Natal em casa,
A minha mãe era uma pessoa
atrasada por natureza. Tive sempre a sensação que ela vivia a pensar que o
tempo lhe ia render mais do que efetivamente as 24 horas que tinha um dia.
Embora de ano para ano tentasse programar as coisas a longo tempo, era inevitável,
chegávamos à véspera de Natal e ainda havia tanta coisa para fazer. Era uma
mulher muito perfeccionista, tudo tinha de ser bem feito, como ela queria, como
ela pretendia, sob o seu olhar atento e perscrutador.
A minha mãe não era uma pessoa de
muitas conversas, era tímida, falava pouco, observava muito, tinha até um ar
altivo, que para quem não a conhecesse bem julgava tratar-se de uma pessoa arrogante.
Era uma mulher muito bonita, elegante, discreta, de bom gosto, algo requintada,
uma pessoa muito bem formada.
Nunca trabalhou fora, era
doméstica de profissão e mãe a tempo inteiro, mas suponho que tinha uma alergia
a relógios e a controlar o tempo.
Os preparativos para o Natal
poderiam começar com a antecedência de um mês, no entanto nunca as coisas estavam
prontas atempadamente.
Eu às vezes até a compreendo,
ainda hoje, não gosto destes dias de antecedência, não gosto daquelas limpezas
profundas, dos afazeres, das azáfamas da época, das únicas coisas que faço com
prazer nesta época é cozinhar, por a mesa, fazer jarras, e enfeitar a casa.
A campainha da casa não parava de
tocar nos dias da festa, eram prendas que vinham entregar ao meu pai, dos
amigos do Sino, da firma Martins e Rebelo, da Ilma. dos compadres (pelo menos
6), da Farmácia, dos afilhados, da loja onde ele comprava os fatos e as
camisas, etc. Eu gostava de ver aqueles embrulhos de papel colorido, com renas,
pais natais, bolas, arvores, flores, anjos e estrelas.
A véspera de Natal era sempre o
dia mais crítico, o meu pai chegava a casa mais cedo, sempre muito bem-disposto,
entrava a cantar, tomava banho e colocava discos de vinil com músicas de Natal,
recordo-me particularmente de ouvi-lo cantar “silent night, noite feliz e jingle bells”. Só o ouvi a cantar no
dia 24 de Dezembro.
A minha mãe nos seus afazeres,
atrasada, atrapalhadíssima, cansada e de mau humor, não estava para muitas
folias, enquanto ele, já preparado para querer ir para a missa do galo, ela, apenas
desejava descansar.
A cera já estava dada pela casa
toda, cheirava bem, cheirava a alfazema, mas ainda faltava puxar o lustro com a
máquina, colocar os vasos de flores e plantas dentro de casa, escolher os
naperons de bordado madeira, fazer as jarras, e ajeitar mais uma coisa ou
outra.

▬▬▬

▶ TAREFAS A REALIZAR:
- A) Resuma em duas frases o excerto sobre o Natal em casa.
- B) Traduza para inglês a frase «Só o ouvi a cantar no dia 24 de Dezembro.», retirada do excerto sobre o Natal em casa.

▶ DADOS REGISTADOS:

▬▬▬

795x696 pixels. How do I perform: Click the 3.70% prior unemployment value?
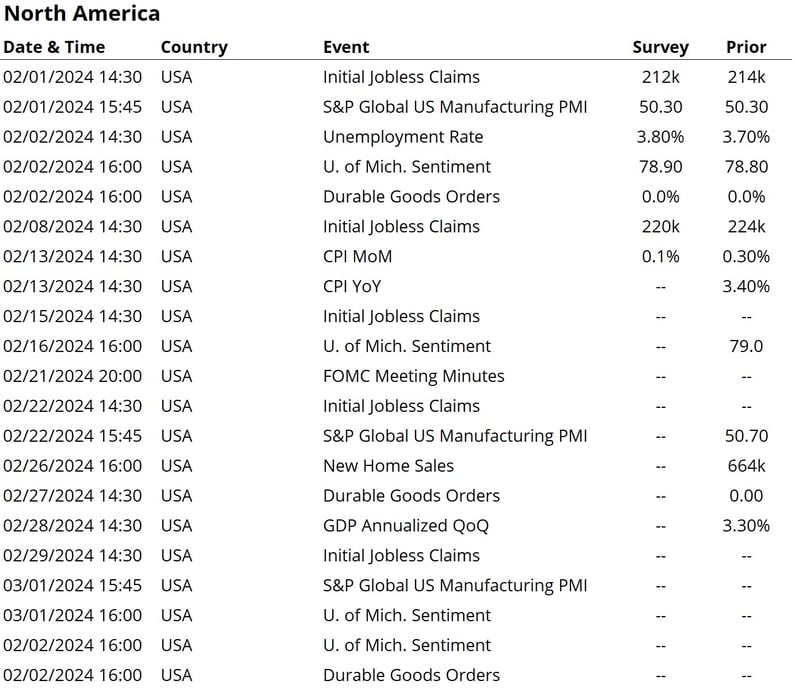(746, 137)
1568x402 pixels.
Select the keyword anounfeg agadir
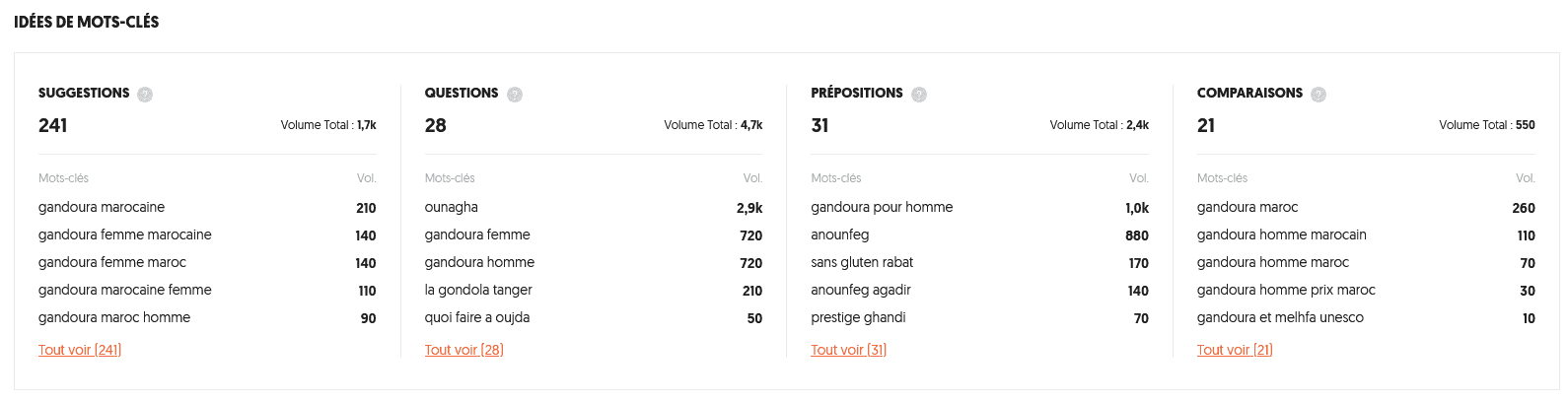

▬▬▬

▶ SOLUÇÕES POR ORDEM:
- A) A mãe, perfeccionista e atrasada por natureza, nunca tinha os preparativos de Natal prontos a tempo, embora estes pudessem começar com um mês de antecedência. Na véspera de Natal, o pai chegava a casa mais cedo, bem-disposto e a cantar músicas natalícias, enquanto ela, cansada e de mau humor, ainda tinha tarefas por fazer e apenas desejava descansar.

- B) I only ever heard him sing on December 24.